Australia scraps carbon tax a year earlier than planned
A proposal to replace Australia’s deeply unpopular tax on carbon emissions with a market-based trading system a year earlier than previously planned has been given a lukewarm response from industry
But Australian carbon dioxide (CO2) emission permits, initially expected to trade at deep discounts to EU Allowances (EUAs), will offer a range of trading and speculative opportunities for investors.
Prime minister Kevin Rudd has said that he wants the fixed price on carbon emissions to end on 30 June 2014, instead of 2015 as had been outline in the initial plan. A floating carbon price, or emissions trading scheme (ETS) that will be linked to the European carbon market will start the following day.
The move is expected to see a sharp decline in the cost of carbon from an estimated A$25.40 ($23.32) per tonne in July 2014 to around A$6/tonne, saving polluters billions of dollars in carbon costs. The carbon price is set now at A$24.15/tone.
The carbon tax was the centerpiece of former prime minister Julia Gillard’s strategy to cut carbon emissions. Rudd regained the leadership position after ousting Gillard in a party coup last month.“It will help in the short-term but the (oil and gas) industry would prefer it to be abolished,” Graeme Bethune, chief executive of Australian-based consultancy EnergyQuest, told Petroleum Economist.
The Australian Petroleum Production & Exploration Association (APPEA), an industry association, says carbon pricing is an unnecessary burden that harms the competitiveness of Australia’s liquefied natural gas (LNG) export industry.
Many analysts, though, say the additional cost associated with the policy is not enough to be a deal breaker for LNG projects. Moreover, most LNG plants will be compensated, as a trade-exposed industry, for around two thirds of their emissions.

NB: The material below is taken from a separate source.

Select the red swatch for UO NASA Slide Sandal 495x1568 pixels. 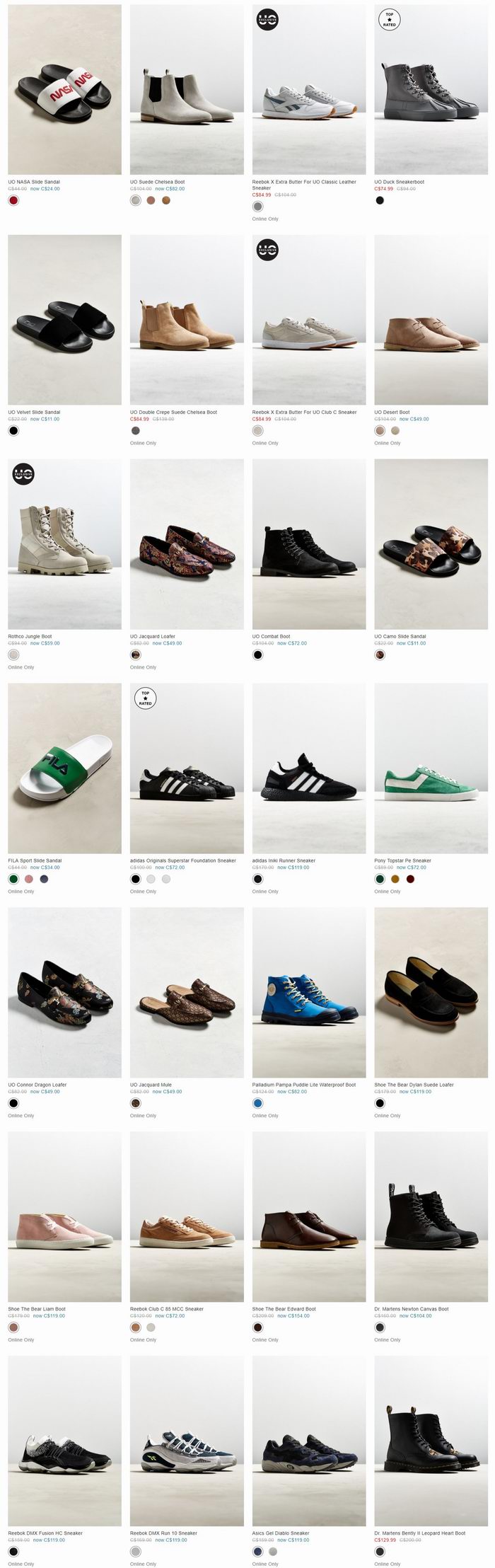point(13,200)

Australian LNG producers also argue that domestic carbon pricing penalises gas as a clean energy source. APPEA estimates that for every tonne of CO2 associated with the production, export and consumption of Australian LNG, up to 9.5 tonnes are avoided in customer countries when the cleaner burning fuel is used in place of coal.
Rudd’s decision to kill off the tax, which narrowly passed into law with the support of the minority Greens party, is his most significant policy change since coming back to power. But regular policy changes threaten to undermine investment confidence in Australia’s capital-intensive industries, particularly LNG.

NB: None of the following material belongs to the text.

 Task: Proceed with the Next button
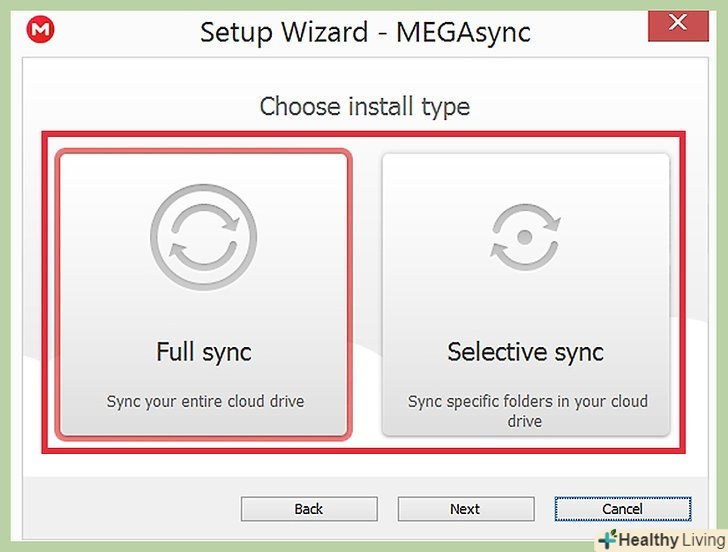(465, 509)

Businesses now face a period of limbo – at least until national elections expected in September – before it is clear whether Rudd’s latest proposal will actually be implemented.
Rudd’s new carbon plan is reliant on his centre-left Labor Party winning the election and getting support from the Greens. The latest polls show Rudd’s party neck and neck with the Liberal-National conservative opposition. But Rudd’s carbon plan, aimed at neutralising widespread opposition to the tax, could be his undoing.

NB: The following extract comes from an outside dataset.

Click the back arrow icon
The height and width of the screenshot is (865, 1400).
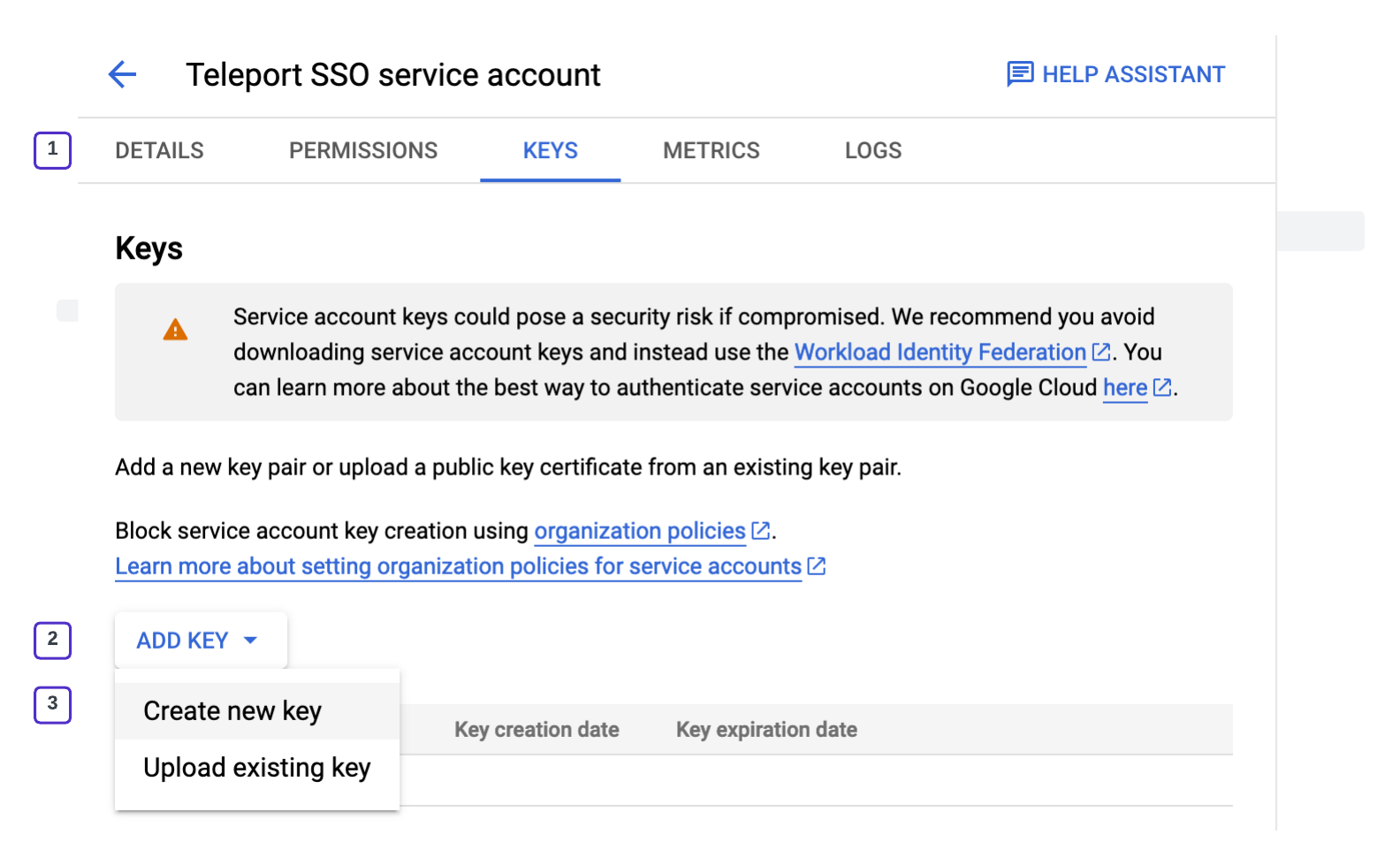click(x=122, y=75)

Christine Milne, leader of the Greens, criticized Rudd for what she said was a shortsighted decision to sacrifice the environment in order to score political points with the electorate. Her party’s support was instrumental in allowing Labor to form a minority government after a poor showing in the 2010 elections.
Irking Milne, Rudd has proposed budget cuts of nearly A$4bn, which includes slashing environmental programmes, to balance state coffers if the carbon tax is abolished. Several clean technology schemes will face the axe, including investments in carbon capture and storage.
At the other end of the spectrum, the opposition Liberal party has promised to scrap the carbon price altogether if it wins. Tony Abbott, leader of the opposition coalition, dismissed the ETS as a “so called market in the non-delivery of an invisible substance to no-one.”
But political analysts believe Rudd’s move, although it creates uncertainty, will make it tricky for Abbott to alter the carbon legislation by next February, when the auction of emissions permits is due to start.
Because of the earlier start for the ETS, permits are expected to be priced at levels even less than than those in Europe as lower emissions in Australia trigger lower demand.
Melbourne-based carbon analysts RepuTex forecast permits will trade 30-40% lower than European prices for the first two to three years – with parity between the markets unlikely until later in the decade, when pricing will be driven by European policy.
According to RepuTex, the lower emissions in the Australian market can be attributed to the LNG sector, with new projects now unlikely to be online by 2014 when the new carbon market would open. "If we bring forward the ETS by one year, the Australian carbon market would look very different, particularly in the LNG industry where major projects such as Australia Pacific and Gladstone LNG, scheduled for a 2015 start, would be yet to come fully online,” Hugh Grossman, executive director at RepuTex said.
The early start to emissions trading would see the Australian carbon price open at A$6.50-7.50 for the financial year ending June 2015, around 35-40% under the European price, forecast to be about A$12 over the period, data from RepuTex shows. EUAs are now trading at just over €4 ($5.23).
"With the early ETS a possibility, the key thing to watch for the local market now becomes the growth or decline of Australian emissions, particularly related to electricity generation and major LNG projects such as Arrow and Browse LNG, both of which may be at risk of delay due to competitive pressures in the US and China,” added Grossman.